By Gordy Grundy
The loss of any artist is a tragedy. For me, the poignancy is ever greater when the artist can tickle my fancy. German artist Eberhard Havekost had a sensibility for beauty in all things with a Ruscha-like wit. His work makes me smile. He passed away, suddenly and quietly, at the still young age of 51 in 2019.
Roberts Projects presents twelve paintings from 1998 to 2015. The expansive gallery gives each piece the space it deserves.
Beginning with his collection of photographs and video, Havekost used a computer to enhance, recolor, shift-shape and minimize the detail of his images, thereby altering the reality to his vision. There is no realism to his photorealism, yet you can see it. These modifications are printed for evaluation and then hand-painted onto canvas.
New York Times critic Roberta Smith wrote that "the blunt dispatch and immediacy of Mr. Havekost's surfaces, while suitably laconic, run counter to the randomness and remove of the images, providing a necessary disconcerting tension."
Los Angeles Times critic David Pagel, in 2005, called him "a promising painter so deeply indebted to (Gerhard) Richter's version of abbreviated Photorealism that it appears he has not yet come into his own.”
Havekost has shown internationally and prestigiously. His works can be found in the permanent collections of the Tate, the Rubell Family, MoMA, MOCA, Denver Art Museum and many, many more.
Havekost’s acorn did not fall far from the tree. His father was a taxidermist and a sculptor.

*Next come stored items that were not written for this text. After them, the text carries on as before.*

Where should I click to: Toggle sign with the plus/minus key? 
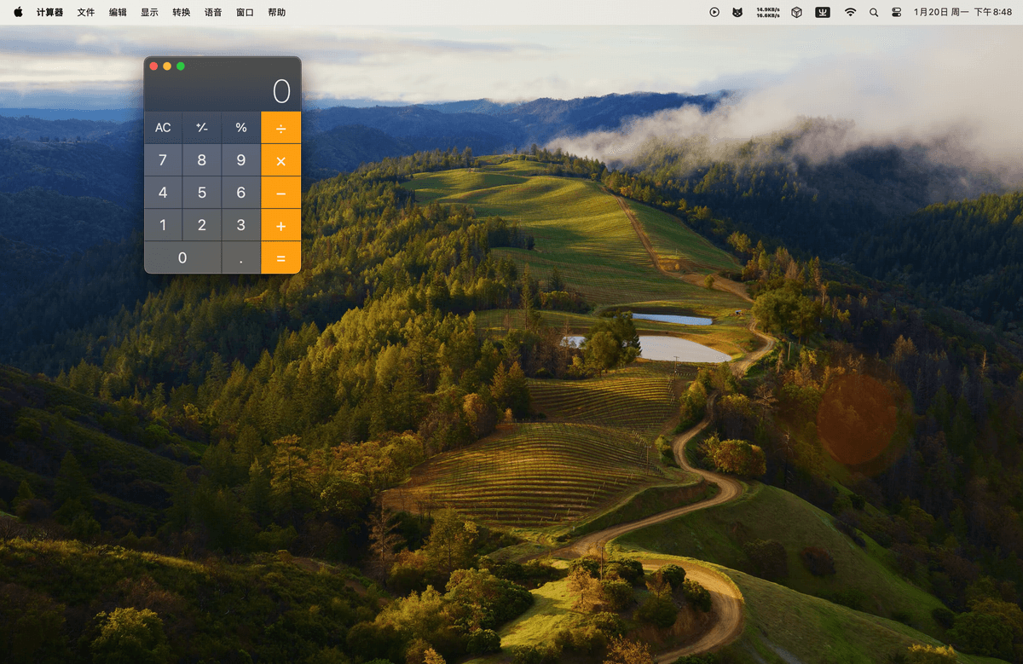click(202, 128)
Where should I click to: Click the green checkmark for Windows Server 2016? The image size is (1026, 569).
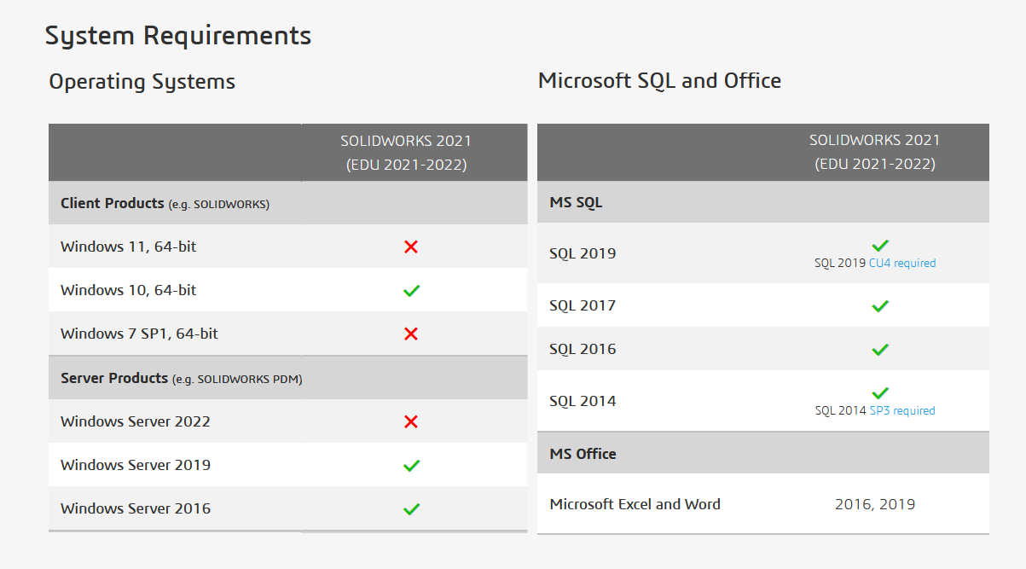click(411, 508)
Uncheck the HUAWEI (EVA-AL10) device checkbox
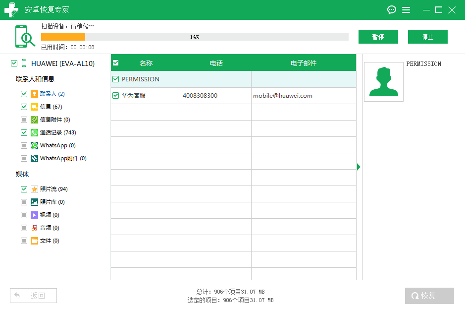The width and height of the screenshot is (465, 310). coord(14,63)
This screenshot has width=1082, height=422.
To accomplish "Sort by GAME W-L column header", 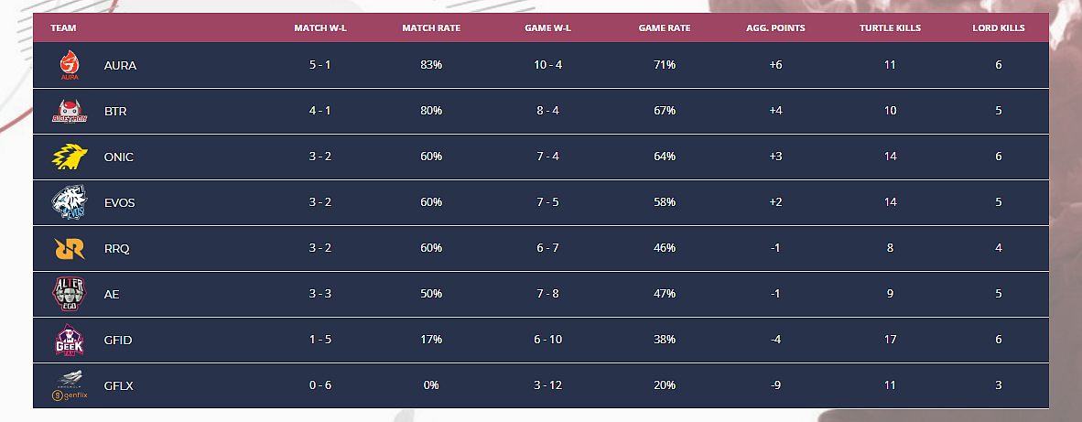I will coord(548,28).
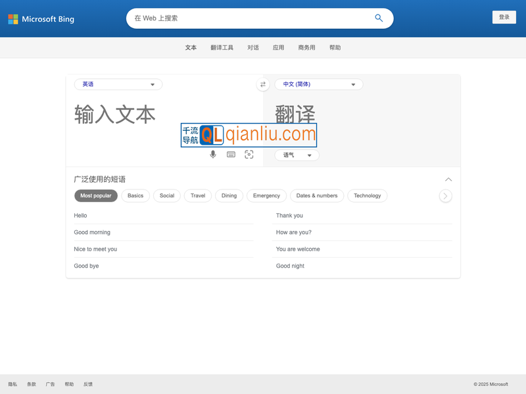
Task: Switch to the 翻译工具 tab
Action: tap(222, 47)
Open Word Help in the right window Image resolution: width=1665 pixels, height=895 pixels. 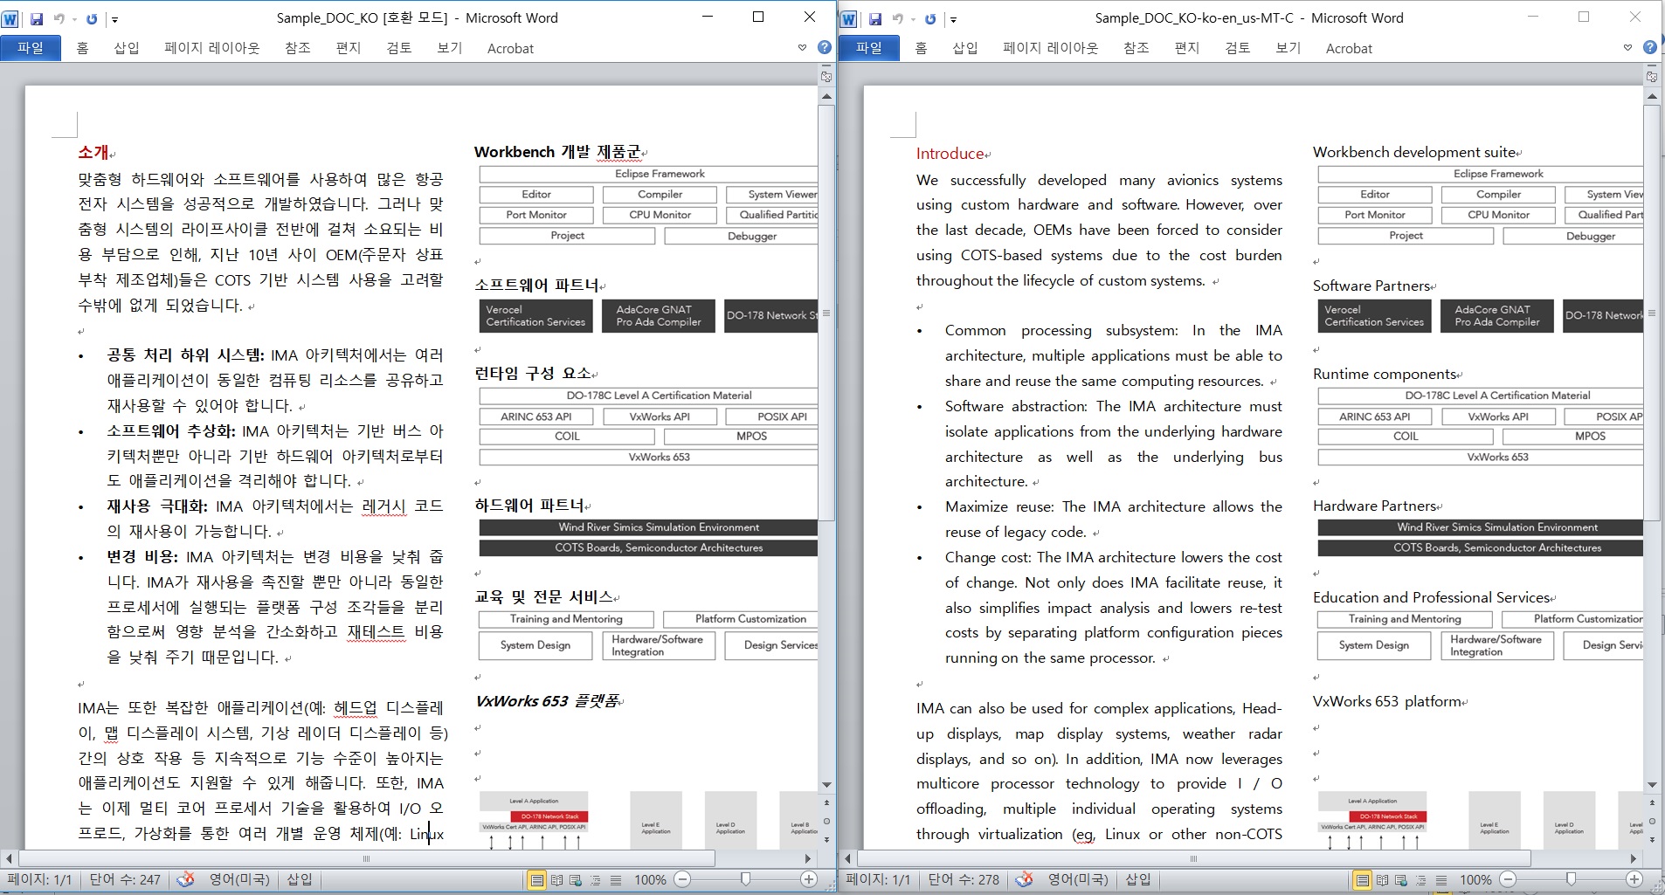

Born in Dresden, Havekost sang in his youth, studied at the prestigious Hochschule fur Bildende Kunste, escaped from East to West Germany, learned the trade of a stonemason, received an artist’s grant and became a professor. And he made art of planes, trains, cars, nature, our most beloved objects and anonymous people.
Artist Eberhard Havekost lived a very full life.